= Longest squash match records =

This article is a list the longest squash match records by duration.

==Overall==

===Men===

- 2 h 50 Holtrand Gas City Pro-Am 2015, semifinal:
HKG Leo Au def. CAN Shawn Delierre, 11–6, 4–11, 11–6, 7–11, 16–14 (170 min).
- 2 h 46 Chichester Festival 1983, final:
PAK Jahangir Khan def. EGY Gamal Awad, 9–10, 9–5, 9–7, 9–2 (166 min).
- 2 h 37 National Capital Open 2013, final:
CAN Shawn Delierre def.

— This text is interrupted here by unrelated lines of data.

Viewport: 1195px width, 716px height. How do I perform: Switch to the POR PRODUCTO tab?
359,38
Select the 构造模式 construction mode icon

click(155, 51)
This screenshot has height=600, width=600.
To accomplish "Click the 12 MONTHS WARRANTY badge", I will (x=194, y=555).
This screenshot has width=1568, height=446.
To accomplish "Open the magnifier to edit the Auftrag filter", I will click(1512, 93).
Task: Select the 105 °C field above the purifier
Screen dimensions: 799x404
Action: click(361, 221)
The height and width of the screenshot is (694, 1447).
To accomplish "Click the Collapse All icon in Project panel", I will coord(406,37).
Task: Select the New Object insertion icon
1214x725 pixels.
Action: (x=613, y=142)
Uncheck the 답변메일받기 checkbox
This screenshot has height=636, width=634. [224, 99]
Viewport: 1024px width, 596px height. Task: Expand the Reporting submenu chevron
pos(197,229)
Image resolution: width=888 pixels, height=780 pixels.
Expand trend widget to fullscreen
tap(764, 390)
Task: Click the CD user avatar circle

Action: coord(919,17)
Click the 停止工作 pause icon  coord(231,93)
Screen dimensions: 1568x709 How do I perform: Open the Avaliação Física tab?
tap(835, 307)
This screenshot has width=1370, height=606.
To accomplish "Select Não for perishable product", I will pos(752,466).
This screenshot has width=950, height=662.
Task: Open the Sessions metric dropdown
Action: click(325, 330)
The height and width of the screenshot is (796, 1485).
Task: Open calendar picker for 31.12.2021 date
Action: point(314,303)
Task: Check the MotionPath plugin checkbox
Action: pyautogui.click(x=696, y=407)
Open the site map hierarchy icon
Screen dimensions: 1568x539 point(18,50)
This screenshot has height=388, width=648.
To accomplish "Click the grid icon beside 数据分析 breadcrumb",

ENG Adrian Waller, 11–13, 12–10, 14–12, 4–11, 14–12 (157 min).
- 2 h 30 Baltimore Cup 2008, semifinal:
CAN Shawn Delierre def. CAN Shahier Razik, 9–11, 8–11, 11–7, 13–11, 11–5 (150 min).
- 2 h 26 Hong Kong Open 2006, 2nd round:
FRA Grégory Gaultier def. ENG Adrian Grant, 12–10, 11–3, 3–11, 7–11, 13–11 (146 min).

===Women===

- 2 h 10 PSA Word Tour Finals 2023, final
EGY Nouran Gohar def. EGY Hania El Hammamy, 10–11, 11–9, 9-11, 11–6, 12–10 (130 min).
- 2 h 07 PSA Word Championships 1981, final
AUS Rhonda Thorne def. AUS Vicki Cardwell, 8–10, 9–4, 9–5, 7–9, 9–7 (127 min).